Ms. C. subsequently asked the Appeals Council to review the ALJ's decision. (Tr. 4.) The Appeals Council granted Ms. C.'s request for review. (Id.) In its decision, the Appeals Council "adopt[ed] the Administrative Law Judge's statements regarding the pertinent provisions of the Social Security Act, Social Security Administration Regulations, Social Security Rulings and Acquiescence Rulings, the issues in the case, and the evidentiary facts, as applicable," as well as "the Administrative Law Judge's findings or conclusions regarding whether the claimant is disabled." (Tr. 4-5.) In particular, the Appeals Council indicated that it agrees with the ALJ that Ms. C. "has severe impairments of hidradenitis suppurativa, clear cell carcinoma of the left kidney, in remission, status post partial nephrectomy, obesity, and diabetes mellitus, which do not meet or equal in severity any impairment in the Listing of Impairments." (Tr. 5.) "However, the Appeals Council adopt[ed] a different residual functional capacity than that found by the Administrative Law Judge." (Id.) Specifically, the Appeals Council concluded that the ALJ's decision and the totality of the medical evidence supported sedentary work as opposed to light work with the following additional limitations to Ms. C.'s RFC:

she is limited to lifting and/or carrying up to 20 pounds occasionally, 10 pounds frequently; standing and/or walking up to 2 hours in an 8 hour day; occasionally reaching overhead bilaterally; no ladders, ropes, or scaffolds; occasionally performing all other postural activity; working in a clean environment free from odors, dusts, or gases; and no work at unprotected

heights or dangerous moving machinery. (Id.) Despite the additional limitations to her RFC, the Appeals Council still concluded, consistent with the ALJ's decision, that Ms. C. could perform the requirements of occupations such as an information clerk, credit authorizer, and document prep clerk, and is not disabled. (Tr. 5-6.) Now Ms. C. appeals the Commissioner's final decision pursuant to 24 U.S.C. § 405(g).

ANALYSIS

Ms. C. alleges the ALJ failed to consider and evaluate the opinion of her treating physician, Dr. David Grygla, properly when he assigned it "little weight." (Pl.'s Opening Br. 2, 5-11, ECF No. 16.) Specifically, Ms. C. argues the ALJ erred in finding Ms. C. saw Dr. Grygla only "a handful of times" and in concluding Dr. Grygla's treatment notes and the rest of the objective medical evidence do not support Dr. Grygla's statements regarding her physical limitations. (Id. at 5.) The Commissioner concedes that the ALJ's statement that Ms. C. only saw Dr. Grygla "a handful of times" is "incorrect" but contends that "the inclusion of this one unsupported reason does not render the remaining reasons insufficient." (Def.'s Answer Brief 10, ECF No. 19.) The Commissioner argues that the ALJ cites evidence and gives good reasons in concluding that the medical evidence does not support Dr. Grygla's statements. (Id. at 10-13.) As addressed below, the undersigned agrees that the ALJ erred in his consideration and evaluation of Dr. Grygla's opinion.
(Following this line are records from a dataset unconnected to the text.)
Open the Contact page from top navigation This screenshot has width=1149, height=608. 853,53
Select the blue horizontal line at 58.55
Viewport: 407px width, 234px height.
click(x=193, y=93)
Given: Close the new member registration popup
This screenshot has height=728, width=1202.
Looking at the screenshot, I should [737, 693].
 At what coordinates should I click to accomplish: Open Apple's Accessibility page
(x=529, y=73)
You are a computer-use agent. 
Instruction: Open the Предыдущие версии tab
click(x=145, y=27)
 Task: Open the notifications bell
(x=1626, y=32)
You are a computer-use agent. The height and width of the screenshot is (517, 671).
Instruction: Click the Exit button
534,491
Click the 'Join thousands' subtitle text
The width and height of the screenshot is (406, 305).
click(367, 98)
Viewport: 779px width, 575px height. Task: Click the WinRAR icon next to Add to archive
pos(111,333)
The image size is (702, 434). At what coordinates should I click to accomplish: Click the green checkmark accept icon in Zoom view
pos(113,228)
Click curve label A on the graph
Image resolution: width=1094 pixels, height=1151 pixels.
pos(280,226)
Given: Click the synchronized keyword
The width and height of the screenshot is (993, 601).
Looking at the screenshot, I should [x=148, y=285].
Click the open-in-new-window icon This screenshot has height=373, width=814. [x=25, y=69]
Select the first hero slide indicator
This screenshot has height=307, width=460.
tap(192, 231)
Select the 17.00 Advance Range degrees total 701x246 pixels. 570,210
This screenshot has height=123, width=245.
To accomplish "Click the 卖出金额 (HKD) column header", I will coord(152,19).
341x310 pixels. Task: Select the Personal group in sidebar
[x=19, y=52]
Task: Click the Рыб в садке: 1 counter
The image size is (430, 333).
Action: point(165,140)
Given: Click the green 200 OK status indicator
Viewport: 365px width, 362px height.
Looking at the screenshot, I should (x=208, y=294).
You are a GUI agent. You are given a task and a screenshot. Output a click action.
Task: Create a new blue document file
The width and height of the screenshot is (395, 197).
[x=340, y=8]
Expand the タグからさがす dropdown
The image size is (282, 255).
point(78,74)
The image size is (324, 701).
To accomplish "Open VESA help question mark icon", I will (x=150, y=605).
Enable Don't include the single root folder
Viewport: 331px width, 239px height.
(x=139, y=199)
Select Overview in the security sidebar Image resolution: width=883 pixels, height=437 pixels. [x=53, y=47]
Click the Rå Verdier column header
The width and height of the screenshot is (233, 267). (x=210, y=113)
An ALJ must evaluate every medical opinion. See 20 C.F.R. §§ 404.1527(c), 416.927(c) ("Regardless of its source, we will evaluate every medical opinion we receive."); SSR 96-5p, Policy Interpretation Ruling Titles II and XVI: Medical Source Opinions on Issues Reserved to the Commissioner ("SSR 96-5p"), 1996 WL 374183, at *1 (July 2, 1996) ("[O]pinions from any medical source about issues reserved to the Commissioner must never be ignored, and . . . the notice of the determination or decision must explain the consideration given to the treating source's opinion(s).")6 "Medical opinions are statements from acceptable medical sources that reflect judgments about the nature and severity of your impairment(s), including your symptoms, diagnosis and prognosis, what you can still do despite impairment(s), and your physical or mental restrictions." 20 C.F.R. §§ 404.1527(a)(1), 416.927(a)(1).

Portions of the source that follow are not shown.